Segment Start: LISTED RECORDS

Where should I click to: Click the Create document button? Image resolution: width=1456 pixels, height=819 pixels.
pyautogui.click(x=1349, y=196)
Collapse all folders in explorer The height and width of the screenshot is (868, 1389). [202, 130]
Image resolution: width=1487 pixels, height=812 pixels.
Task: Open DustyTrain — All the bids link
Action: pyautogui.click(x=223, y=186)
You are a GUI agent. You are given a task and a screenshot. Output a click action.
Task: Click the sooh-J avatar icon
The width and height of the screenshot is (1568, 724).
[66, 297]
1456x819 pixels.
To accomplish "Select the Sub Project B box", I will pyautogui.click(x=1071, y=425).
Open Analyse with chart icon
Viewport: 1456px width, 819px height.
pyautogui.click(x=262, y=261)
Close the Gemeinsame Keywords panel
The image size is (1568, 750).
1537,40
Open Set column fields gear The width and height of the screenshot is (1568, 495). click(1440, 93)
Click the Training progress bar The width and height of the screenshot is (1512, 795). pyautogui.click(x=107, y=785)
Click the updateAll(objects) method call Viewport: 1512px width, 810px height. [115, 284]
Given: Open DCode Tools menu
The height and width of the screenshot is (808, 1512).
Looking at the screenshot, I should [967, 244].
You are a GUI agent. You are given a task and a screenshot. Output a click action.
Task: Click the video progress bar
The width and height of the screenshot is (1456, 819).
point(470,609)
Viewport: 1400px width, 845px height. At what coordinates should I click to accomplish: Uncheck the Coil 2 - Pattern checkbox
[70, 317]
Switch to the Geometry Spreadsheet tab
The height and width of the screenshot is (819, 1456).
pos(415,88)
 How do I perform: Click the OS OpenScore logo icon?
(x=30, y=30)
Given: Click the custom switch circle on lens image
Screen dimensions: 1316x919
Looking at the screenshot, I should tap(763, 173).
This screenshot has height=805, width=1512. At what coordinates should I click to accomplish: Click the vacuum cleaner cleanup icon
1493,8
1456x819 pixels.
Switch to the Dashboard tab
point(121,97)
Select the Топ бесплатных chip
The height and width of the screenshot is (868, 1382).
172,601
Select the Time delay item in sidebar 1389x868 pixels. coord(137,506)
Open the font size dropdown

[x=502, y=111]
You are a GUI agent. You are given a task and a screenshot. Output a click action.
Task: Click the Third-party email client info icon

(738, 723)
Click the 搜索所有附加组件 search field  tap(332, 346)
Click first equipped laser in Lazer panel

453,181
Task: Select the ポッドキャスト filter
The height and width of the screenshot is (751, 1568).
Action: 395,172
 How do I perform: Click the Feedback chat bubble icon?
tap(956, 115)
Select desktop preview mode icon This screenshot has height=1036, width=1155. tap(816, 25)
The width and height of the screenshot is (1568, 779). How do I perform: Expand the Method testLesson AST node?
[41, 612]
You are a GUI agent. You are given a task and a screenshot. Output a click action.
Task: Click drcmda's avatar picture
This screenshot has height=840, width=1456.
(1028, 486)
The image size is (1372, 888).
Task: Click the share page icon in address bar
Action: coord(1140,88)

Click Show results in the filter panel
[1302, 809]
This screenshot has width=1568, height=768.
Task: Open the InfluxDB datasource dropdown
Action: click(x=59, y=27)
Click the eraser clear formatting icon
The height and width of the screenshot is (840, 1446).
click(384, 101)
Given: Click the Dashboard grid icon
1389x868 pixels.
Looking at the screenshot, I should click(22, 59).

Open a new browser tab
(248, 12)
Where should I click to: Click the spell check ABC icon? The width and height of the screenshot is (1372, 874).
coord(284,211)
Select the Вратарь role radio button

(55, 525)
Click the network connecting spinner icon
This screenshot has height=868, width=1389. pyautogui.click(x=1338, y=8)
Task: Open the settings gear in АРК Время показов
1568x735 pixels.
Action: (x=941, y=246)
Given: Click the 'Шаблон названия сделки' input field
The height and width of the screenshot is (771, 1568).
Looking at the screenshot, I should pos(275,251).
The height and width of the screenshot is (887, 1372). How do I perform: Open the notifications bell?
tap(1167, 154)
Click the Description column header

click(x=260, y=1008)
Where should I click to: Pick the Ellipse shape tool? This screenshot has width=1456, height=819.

Segment End: LISTED RECORDS

**TASK STATEMENT**
How many lines of the material contain the string "progress"? Answer with the number and nothing else.

**ANSWER TO THIS PROBLEM**
2